The conversion of excess electricity into hydrogen for prolonged storage is gaining prominence in the pursuit of sustainable energy solutions. Researchers at Empa collaborated with ETH Zurich to evaluate the viability of a power-to-hydrogen-to-power (P2H2P) system in a multi-family dwelling.
The challenge at hand revolves around bridging the seasonal energy gap, particularly within Switzerland’s evolving energy landscape, which increasingly leans on renewable sources and intends to phase out nuclear power. This thesis delved into this complex issue, with support from Empa’s Urban Energy Systems experts.
The study centered on integrating a P2H2P system, capable of converting surplus electricity into hydrogen, storing it for months, and re-generating electricity when needed. Unlike conventional batteries, this method boasts extended storage capabilities without energy loss.
Utilizing Empa‘s specialized ehub tool, the system was modeled, considering various components like PV systems, an electrolyzer, hydrogen storage tanks, and fuel cells. The analysis factored in data from solar radiation, CO2 emissions, electricity prices, and technical specifications.
The results demonstrated that the P2H2P system effectively balanced energy fluctuations, particularly at the seasonal level, but incurred higher costs and emissions than conventional systems in both 2020 and 2040, primarily due to the size of the hydrogen storage tanks.

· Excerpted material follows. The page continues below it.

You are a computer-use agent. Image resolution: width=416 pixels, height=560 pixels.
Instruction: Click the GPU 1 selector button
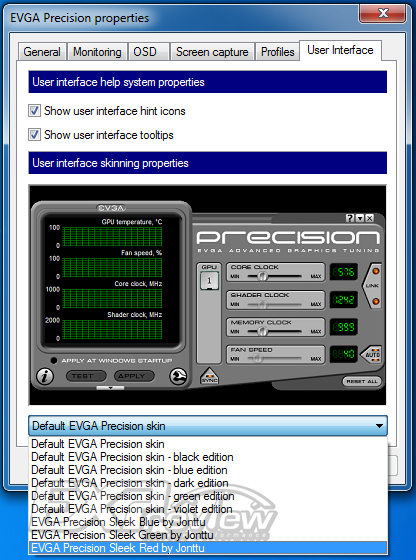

Despite these initial findings, the system remains a contender for future sustainable energy transitions, contingent on advancements that reduce hydrogen storage requirements, technological enhancements, and overall energy consumption reductions. Furthermore, it could perform more favorably in regions with higher CO2 emissions and by partnering with industries interested in hydrogen applications.